ACTIVITY. From the line containing "Click the Back arrow icon" through the last line of the entries below, transcribe each line exactly, excluding any picture.

----------

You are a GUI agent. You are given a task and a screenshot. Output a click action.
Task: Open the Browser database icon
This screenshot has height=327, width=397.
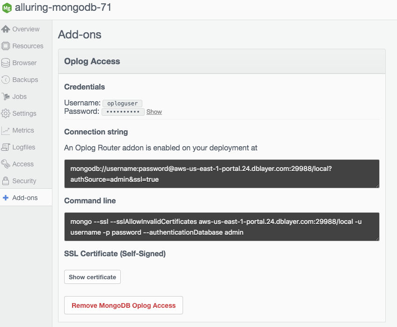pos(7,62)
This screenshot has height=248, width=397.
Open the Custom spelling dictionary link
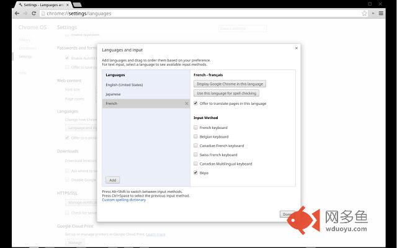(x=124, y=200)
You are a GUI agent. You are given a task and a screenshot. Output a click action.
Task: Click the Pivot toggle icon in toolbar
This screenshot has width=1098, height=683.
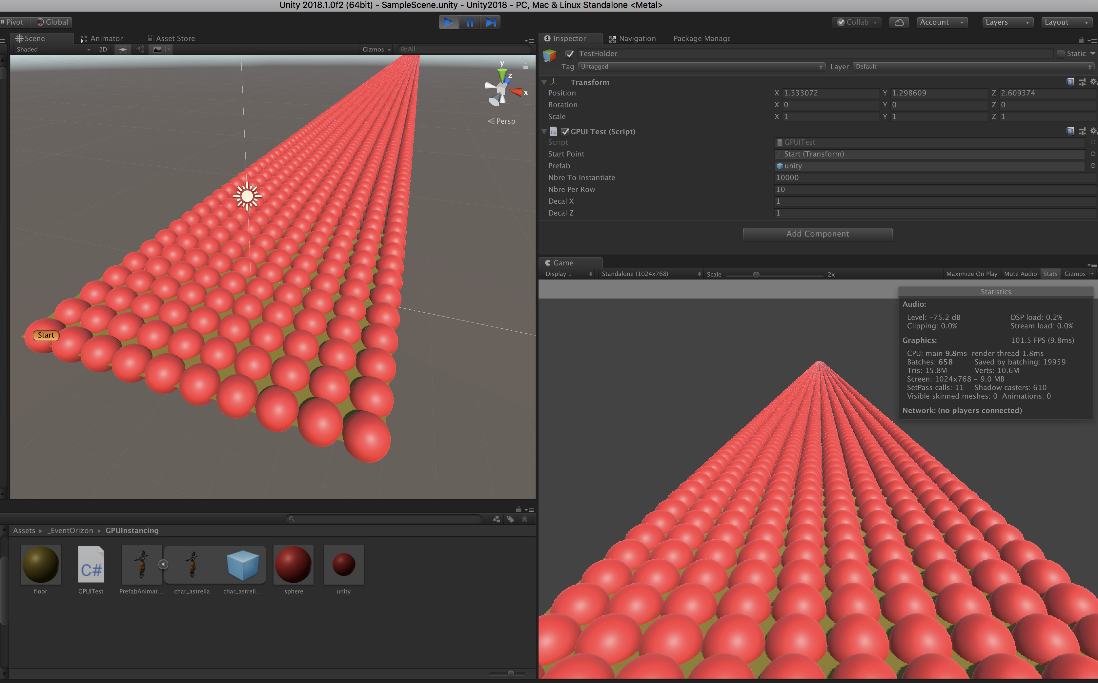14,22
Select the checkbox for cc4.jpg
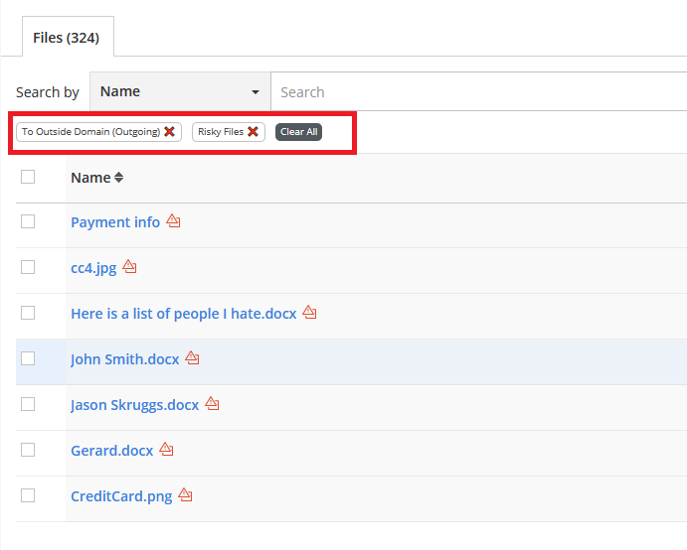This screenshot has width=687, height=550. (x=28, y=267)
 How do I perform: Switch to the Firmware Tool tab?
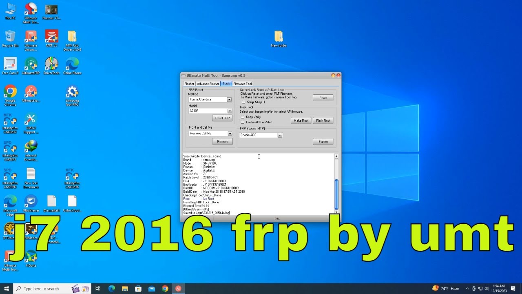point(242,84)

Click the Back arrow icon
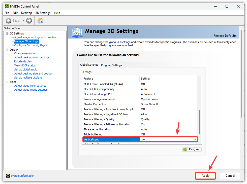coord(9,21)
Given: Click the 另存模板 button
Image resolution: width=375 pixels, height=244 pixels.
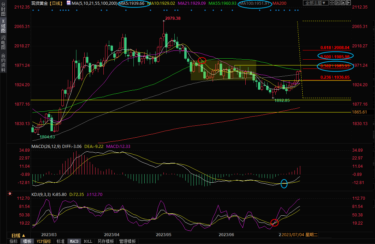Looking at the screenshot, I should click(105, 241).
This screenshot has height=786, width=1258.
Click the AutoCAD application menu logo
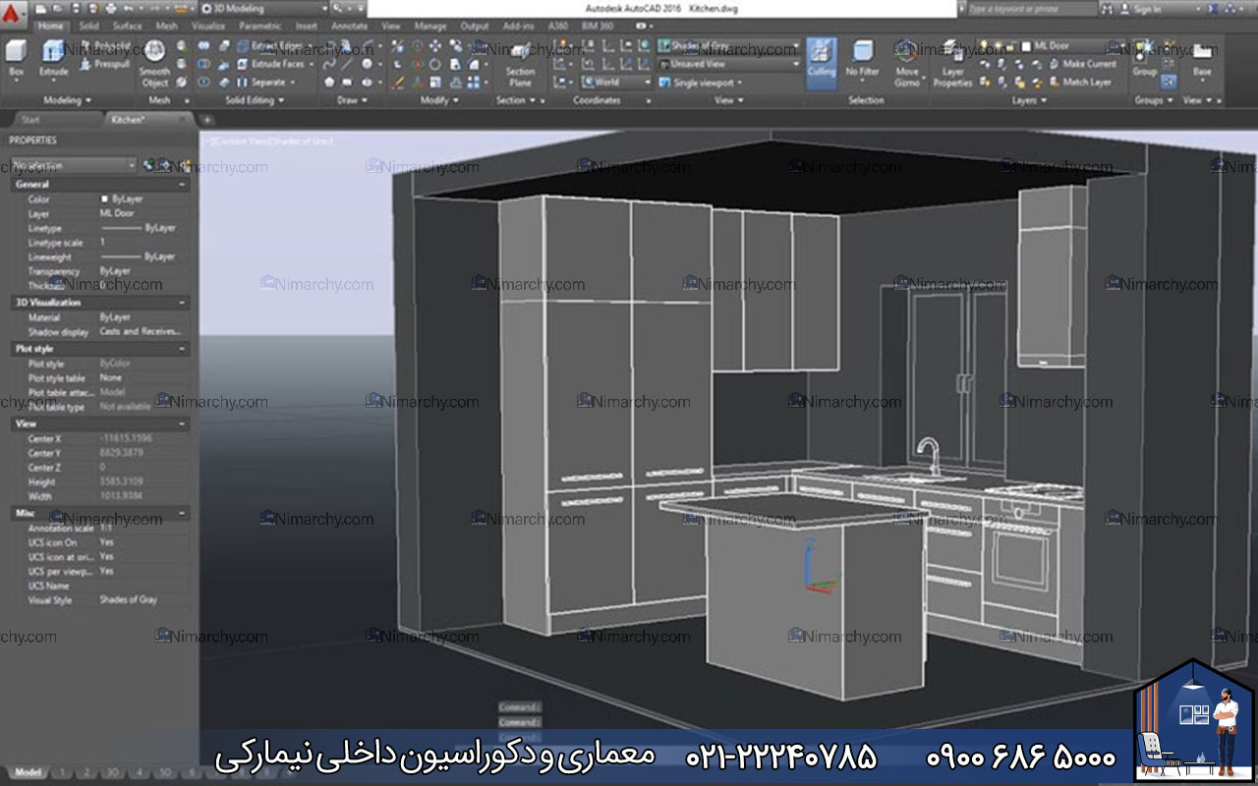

----------

ANSWER BOX.
Click the Back arrow icon
coord(9,21)
Given: Click the 另存模板 button
Image resolution: width=375 pixels, height=244 pixels.
Looking at the screenshot, I should click(105, 241).
This screenshot has height=786, width=1258.
Click the AutoCAD application menu logo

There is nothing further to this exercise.